Un officier français, obligé de traiter une affaire avec un de ces personnages, qu’il croyait être sujet grec, montra de l’étonnement lorsque le personnage en question se déclara citoyen de la libre Amérique. Il crut voir en lui un de ces émigrans qui ont séduit la fortune et assuré leur situation en réclamant le droit de cité. Bonnement et sans ironie, il demanda à cet Américain quelques détails sur les choses d’Amérique. Mais l’autre s’excusa de son incompétence, en l’expliquant par ce fait qu’il n’était jamais allé aux États-Unis.

— Pourquoi donc, fit le Français naïf, vous êtes-vous fait Américain ?

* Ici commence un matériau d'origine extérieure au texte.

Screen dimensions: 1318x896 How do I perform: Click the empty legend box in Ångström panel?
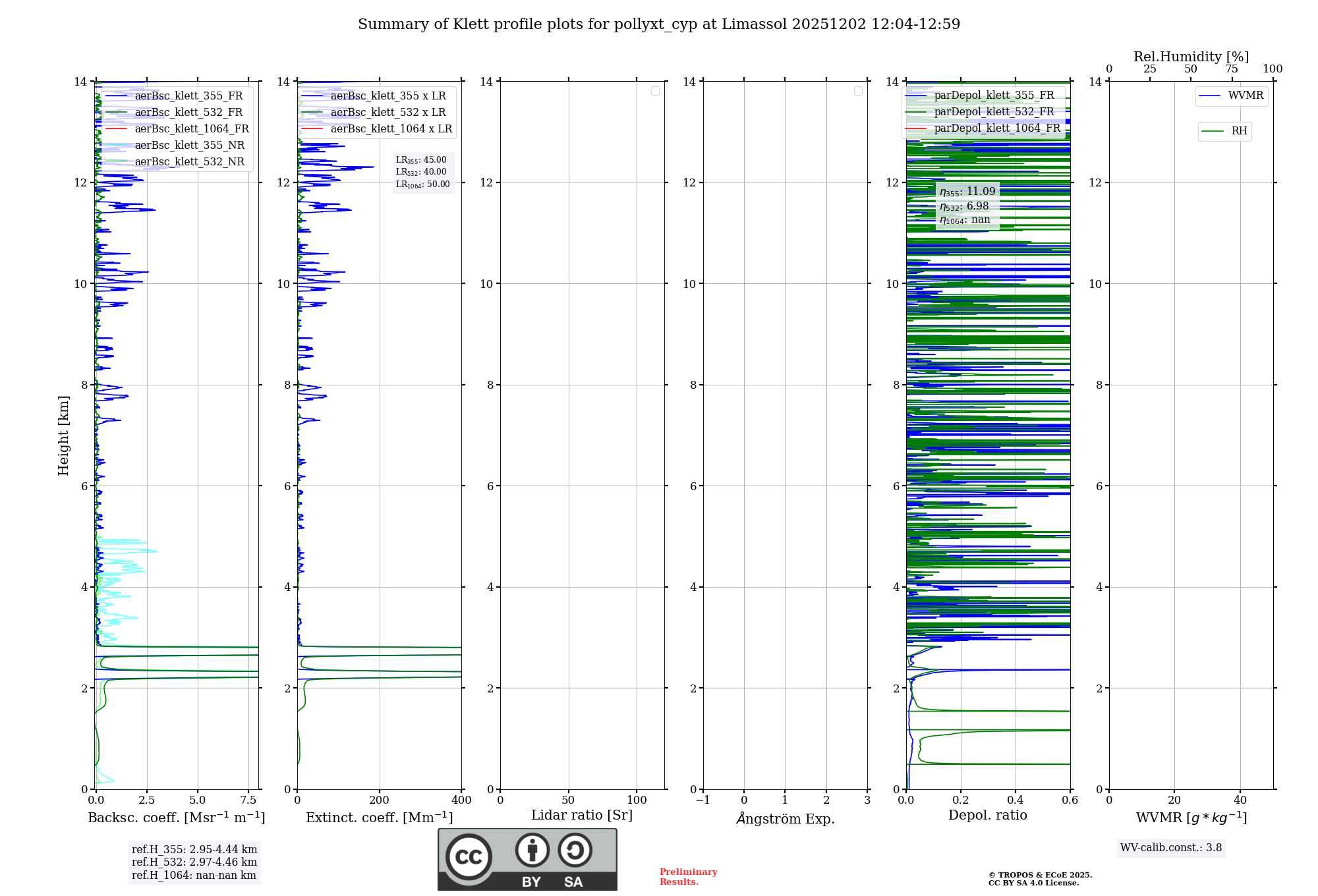(x=858, y=91)
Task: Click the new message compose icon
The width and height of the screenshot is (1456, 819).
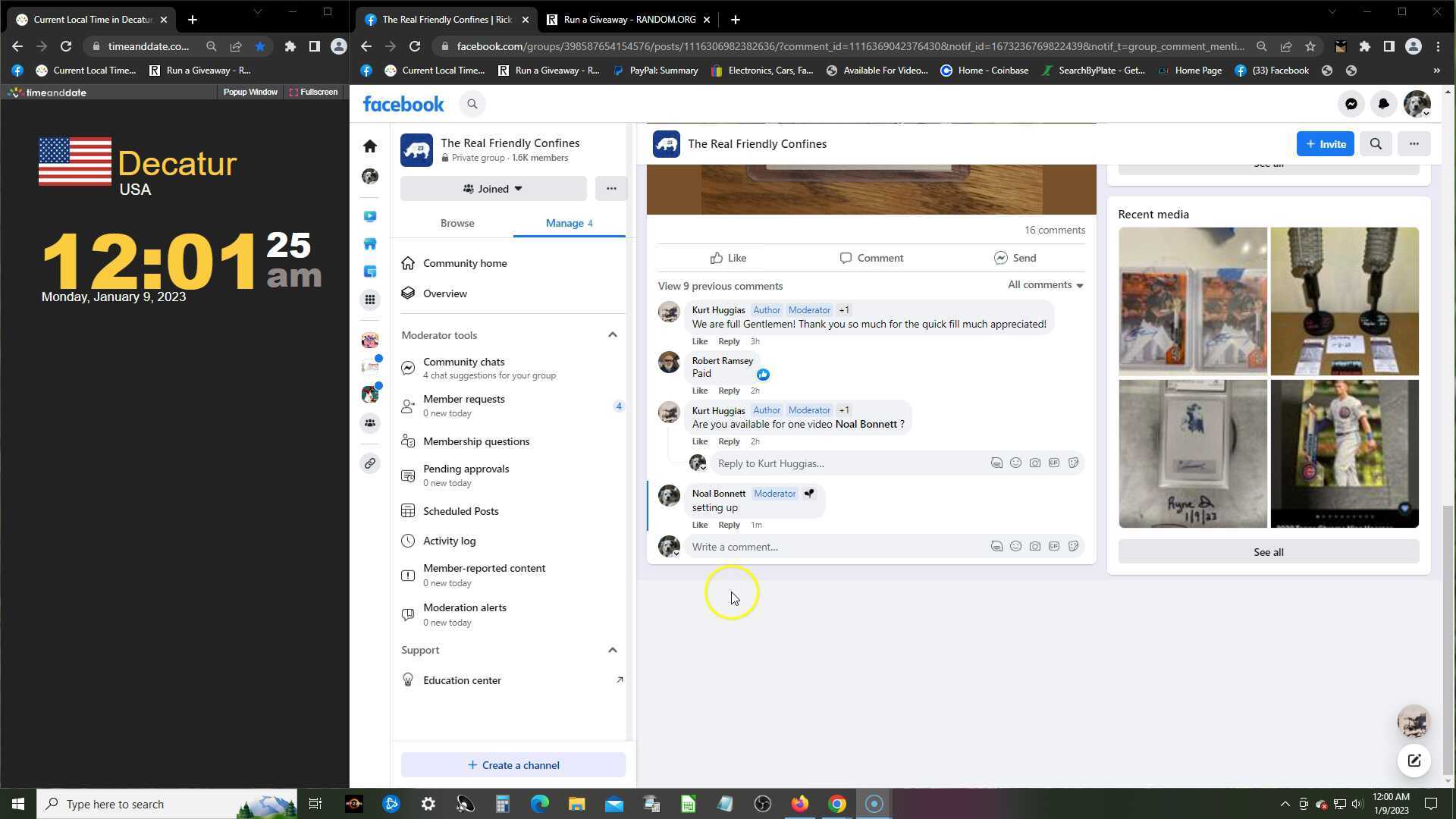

— Monsieur, je suis né à Salonique et je n’ai jamais quitté Salonique. Mais depuis cinq ans seulement, monsieur, depuis l’année 1912, j’ai vu ici l’armée turque d’abord, puis l’armée grecque et l’armée bulgare ; puis l’armée grecque toute seule ; puis l’armée française, l’armée anglaise, l’armée serbe, et demain peut-être, j’y verrai l’armée russe et l’armée italienne… Eh bien ! j’en ai eu assez, monsieur, j’en ai eu assez, et pour être sûr de vivre tranquille, au milieu de toutes les armées qui pourraient venir, je me suis fait Américain !

C’est ainsi que tout le Levant est rempli de ces gens qui, pour être tranquilles, — et surtout pour éviter le service militaire, — se sont rattachés à de lointaines Puissances et, dans ce pays de leurs ancêtres, se sont faits sujets français, espagnols, italiens, roumains, ou anglais. Certains ont fait preuve de loyalisme, et je sais des protégés français qui ont donné leur amour et leur sang à leur patrie d’élection. A ceux-là, va notre amitié fraternelle. Mais il n’en est pas moins vrai que cette facilité de rattachement à des nations protectrices, impliquant la facilité d’échapper aux lois et aux charges qui pèsent sur le pays d’origine, favorise des calculs sans noblesse.